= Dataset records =
***

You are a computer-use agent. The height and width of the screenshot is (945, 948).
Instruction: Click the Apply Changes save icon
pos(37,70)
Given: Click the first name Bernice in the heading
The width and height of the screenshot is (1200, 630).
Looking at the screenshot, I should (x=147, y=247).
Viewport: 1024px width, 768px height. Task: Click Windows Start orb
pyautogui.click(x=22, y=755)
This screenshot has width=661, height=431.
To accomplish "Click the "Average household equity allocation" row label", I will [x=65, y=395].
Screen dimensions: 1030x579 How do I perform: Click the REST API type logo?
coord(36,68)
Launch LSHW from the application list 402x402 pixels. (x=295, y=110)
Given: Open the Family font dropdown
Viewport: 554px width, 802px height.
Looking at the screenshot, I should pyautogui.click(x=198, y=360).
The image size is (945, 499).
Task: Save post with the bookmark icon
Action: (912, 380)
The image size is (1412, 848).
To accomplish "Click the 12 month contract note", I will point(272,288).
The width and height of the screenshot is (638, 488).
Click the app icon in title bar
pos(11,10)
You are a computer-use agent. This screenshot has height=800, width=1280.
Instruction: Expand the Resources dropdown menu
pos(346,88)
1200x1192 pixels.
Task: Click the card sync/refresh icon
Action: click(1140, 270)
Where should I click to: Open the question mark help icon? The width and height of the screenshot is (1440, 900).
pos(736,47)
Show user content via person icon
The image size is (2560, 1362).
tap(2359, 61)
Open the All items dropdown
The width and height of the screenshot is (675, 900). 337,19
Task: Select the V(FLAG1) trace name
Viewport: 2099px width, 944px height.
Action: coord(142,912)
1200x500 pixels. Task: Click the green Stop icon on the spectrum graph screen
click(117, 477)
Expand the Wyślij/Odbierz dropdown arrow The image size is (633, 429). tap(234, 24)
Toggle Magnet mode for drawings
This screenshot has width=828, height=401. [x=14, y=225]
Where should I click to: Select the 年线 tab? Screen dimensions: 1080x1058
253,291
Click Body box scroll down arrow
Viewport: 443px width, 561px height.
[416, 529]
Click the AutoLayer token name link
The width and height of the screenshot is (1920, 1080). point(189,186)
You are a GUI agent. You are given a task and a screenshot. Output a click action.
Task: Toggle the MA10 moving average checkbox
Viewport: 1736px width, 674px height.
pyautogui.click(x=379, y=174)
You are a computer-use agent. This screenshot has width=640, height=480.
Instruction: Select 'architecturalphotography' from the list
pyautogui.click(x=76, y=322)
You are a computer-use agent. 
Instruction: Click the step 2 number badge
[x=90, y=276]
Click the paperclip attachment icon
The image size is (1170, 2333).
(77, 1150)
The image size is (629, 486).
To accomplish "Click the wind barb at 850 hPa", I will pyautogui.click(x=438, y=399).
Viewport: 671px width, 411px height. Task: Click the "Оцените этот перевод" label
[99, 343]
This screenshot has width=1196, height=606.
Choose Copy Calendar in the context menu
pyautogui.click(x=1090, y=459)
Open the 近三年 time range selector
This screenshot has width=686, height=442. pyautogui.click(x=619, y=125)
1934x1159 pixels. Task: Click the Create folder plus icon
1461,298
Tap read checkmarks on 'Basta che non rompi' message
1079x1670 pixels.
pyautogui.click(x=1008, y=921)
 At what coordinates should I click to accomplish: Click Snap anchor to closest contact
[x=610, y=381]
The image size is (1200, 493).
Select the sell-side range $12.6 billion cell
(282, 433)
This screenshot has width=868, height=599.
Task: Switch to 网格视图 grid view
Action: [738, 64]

***

= WHAT NEEDS TO BE DONE =
Whenever the word "arrow" shows up in a line above, copy that line.

= WRITTEN SOLUTION =
Expand the Wyślij/Odbierz dropdown arrow The image size is (633, 429). tap(234, 24)
Click Body box scroll down arrow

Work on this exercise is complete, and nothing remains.